Reading passage:
=-=-=
Digitization as a Means of Preservation of Russia's Literary Heritage 
             - a case study: The Digitization of the Letopis' Zhurnal'nykh Statei
				 

          
               George Andrew Spencer
               Visiting Assistant Librarian
               Russian Periodical Index Project Manager
               Digital Library Program 
               Indiana University
               E-mail: gaspence@indiana.edu

               Feb. 2000   (revised Nov. 2000)

Indiana University has a strong history of Slavic studies dating back more than half a century. A Russian Studies Department was founded in the Autumn of 1947, which in 1958 became the Slavic Languages and Literatures Department and the Russian and East European Institute was founded also in 1958. As a result of this strong focus on Slavic studies, the Indiana University Library system has a strong Slavic collection.
=-=-=
Data shown:
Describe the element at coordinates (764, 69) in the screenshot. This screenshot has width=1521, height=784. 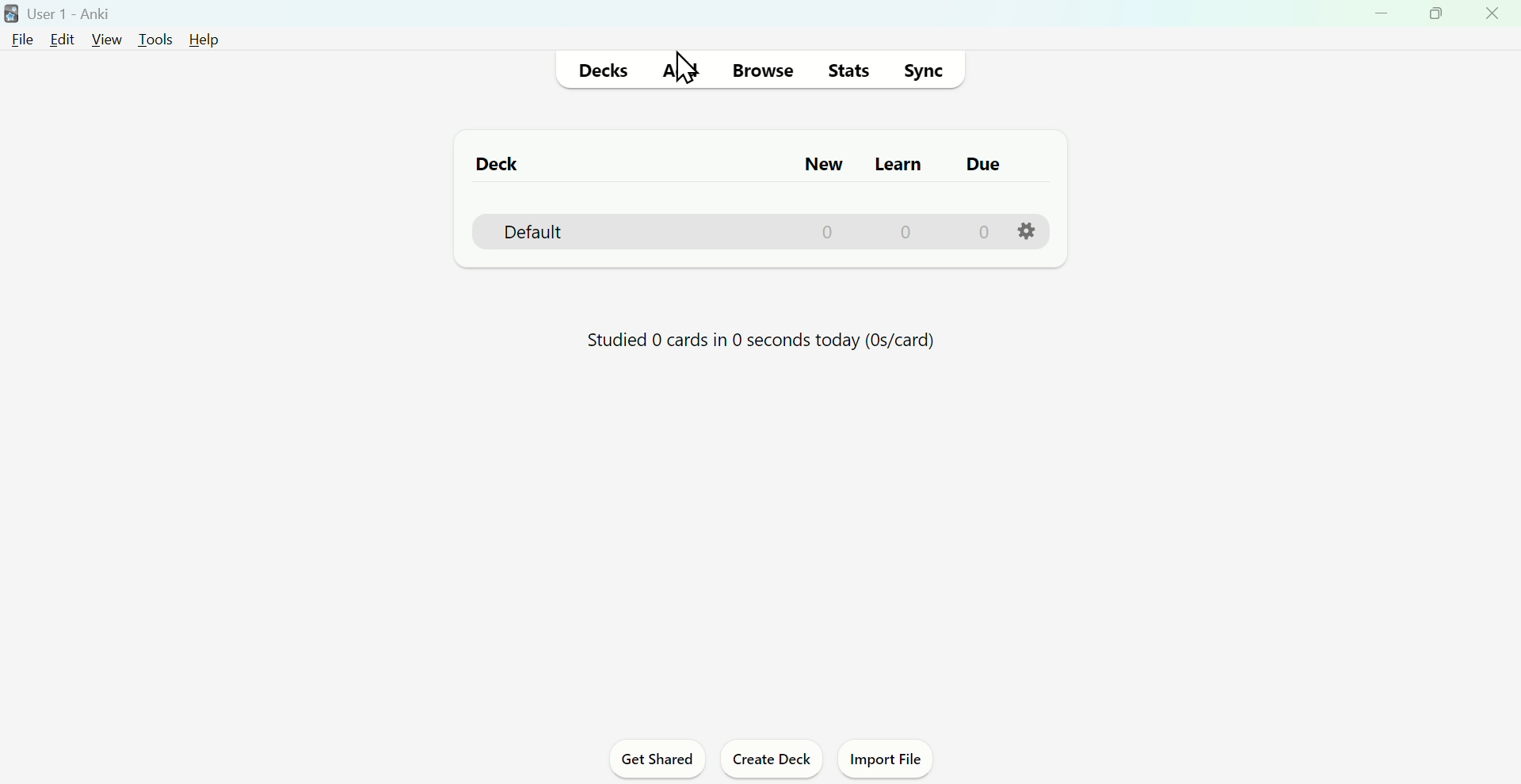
=-=-=
Required work:
1 > Copy out part of the article on digitizing Russia's literary heritage word for word, beginning at the words "George Andrew Spencer" and stopping after "strong Slavic collection.".
2 > Carry the article on digitizing Russia's literary heritage forward from its last sentence.
The material has no connection to the article on digitizing Russia's literary heritage.

Answers below:
1 >
George Andrew Spencer
               Visiting Assistant Librarian
               Russian Periodical Index Project Manager
               Digital Library Program 
               Indiana University
               E-mail: gaspence@indiana.edu

               Feb. 2000   (revised Nov. 2000)

Indiana University has a strong history of Slavic studies dating back more than half a century. A Russian Studies Department was founded in the Autumn of 1947, which in 1958 became the Slavic Languages and Literatures Department and the Russian and East European Institute was founded also in 1958. As a result of this strong focus on Slavic studies, the Indiana University Library system has a strong Slavic collection.

2 >
The Indiana University Digital Library Program was founded in August 1997. Since its inception the Digital Library Program has been active in developing digital projects in music, photography and English language texts.¹ Thus with Indiana University having interests in Digital Library initiatives as well as Slavic studies, it was natural that the Indiana University should embark on a Russian language digitization project. In 1999 the Digital Library Program was awarded a three year United States Department of Education Title VI Technology Program grant to explore the issues associated with using digitization as a means of preserving embrittled high-acid paper Russian language library materials and making the resulting Cyrillic text freely available worldwide on the Internet.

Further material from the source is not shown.